«В нашем кино все еще есть желание догнать и перегнать Америку»
— Андрей Сергеевич, в названии вашего нового фильма заложен парадокс — фильм о Второй мировой войне, концлагерях и казнях, но при этом он называется «Рай».
— Я в очередной раз пытаюсь, как уже делал в своих предыдущих картинах, таких как «Ближний круг», поднять вопрос о том, что зло должно быть всегда привлекательно по форме, чтобы человек был соблазнен им.
— В основе сценария какая-то книга или документальные свидетельства?
— Один роман произвел на меня большое впечатление, это «Благоволительницы» Джонатана Литтелла. Я считаю, что это одно из крупнейших литературных произведений XXI века. Но «Рай» — не экранизация романа, это фильм о русских людях, которые участвовали во французском Сопротивлении и сделали большой вклад в победу во Второй мировой войне. Я был очень впечатлен в свое время, когда узнал о судьбе нескольких русских эмигранток, спасавших еврейских детей во время оккупации немцами Парижа. Одна из них, княгиня Вера Оболенская, была потом гильотинирована.
— Как вы считаете, зло и добро – абсолютные понятия? Говорят, что в некоторых ситуациях зло оборачивается добром. Или это устойчивые вещи и всегда можно определить, что есть черное и что белое?
— Вот это интересный вопрос, но мне кажется, что между злом и добром лежит еще серое поле.
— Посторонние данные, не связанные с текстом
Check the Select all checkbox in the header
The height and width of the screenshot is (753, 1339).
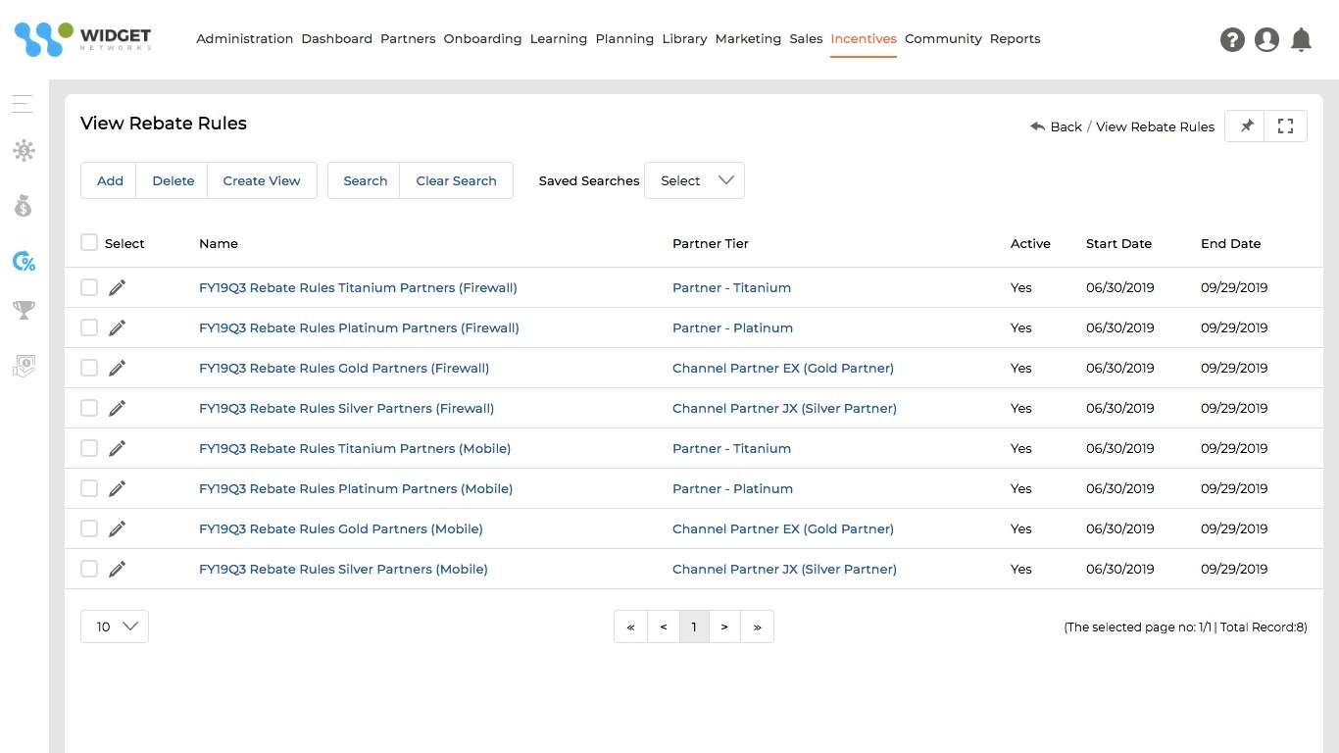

Потом есть такое понятие, как относительность. И начиная с последней четверти девятнадцатого века относительность зла и добра, соблазнительность зла была очень подробно исследована Федором Михайловичем Достоевским, который во многом повлиял на развитие ницшеанства. Чуть позже, как вы знаете, возникла теория относительности в физике. Все на свете относительно, но сейчас особенно видно, как трудно иногда определить, где кончается зло и начинается добро.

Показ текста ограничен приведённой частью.